Weapons of Peace were an American soul/funk quintet active during the mid 1970s. The band released a lone, self-titled album on Playboy Records in 1976.

Members: Finis Henderson (lead vocal, percussion), Andrew Hardy (guitar, backing vocals), David Johnson (bass, backing vocals), Lonnell Dantzler (keyboards), Bill Leathers (drums)

Across the album’s eight songs, Weapons of Peace run the gamut from heady, dancefloor vibes to cosmic, otherworldly auras. The latter is embodied through the lavish, melodramatic orchestral sweep of “Space Child,” addressed to a lifelong subject of the limelight. Similarly ambitious is the piano-laden, chorally rich “Make Believe You’re Near Me,” with its delicate refrains of fluid sax.

A rhythmically hard-nosed side emerges on the syncopated slide of “Just Can’t Be This Way (Ruth’s Song),” where disconnected ivory and remote trumpet fade in and out amidst the staccoto fretboard interplay. Elsewhere, the Cmaj7 Rhodes chords of “Just Keep On Smiling” alternate with stomp/clap jive breaks laced with conga/vibraslap rhythmic spice.

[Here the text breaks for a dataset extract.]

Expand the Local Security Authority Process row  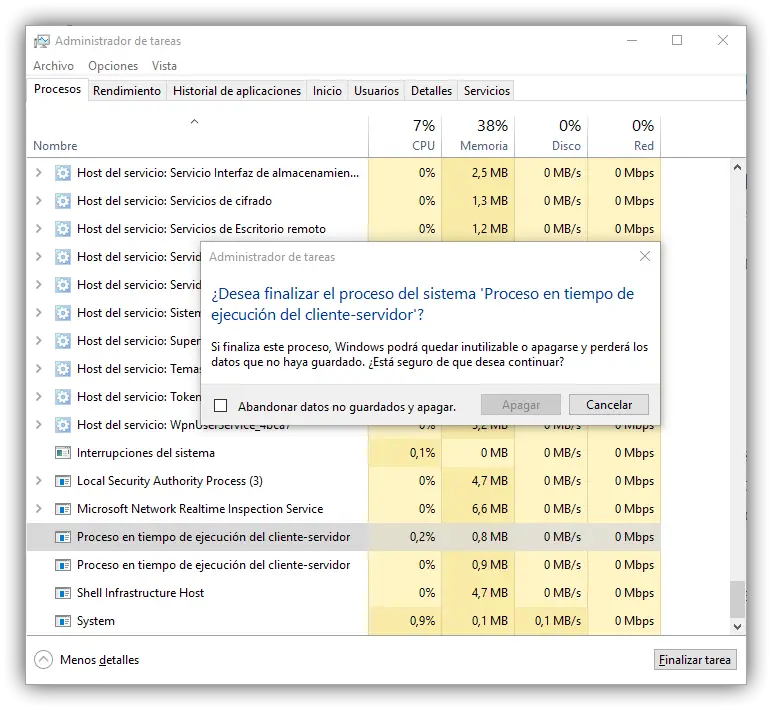39,481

A sweaty vibe courses through the urban delirium of “City,” where a monochordal locked-groove in B abruptly breaks to a far-chorded, Fmaj7 symphonic descent on the chorus. By contrast, the wah-drench, string-laden waters of the richly harmonied “This Life” expresses a newfound appreciation of personal bonds amidst the depersonalized rush of the touring life.

Weapons of Peace would record no more, but two members surfaced during the early 1980s — Dantzler as part of the funk/rap Wreckin Crew of “Chance to Dance” fame, and Henderson with a coveted 1983 West Coast-style album titled Finis.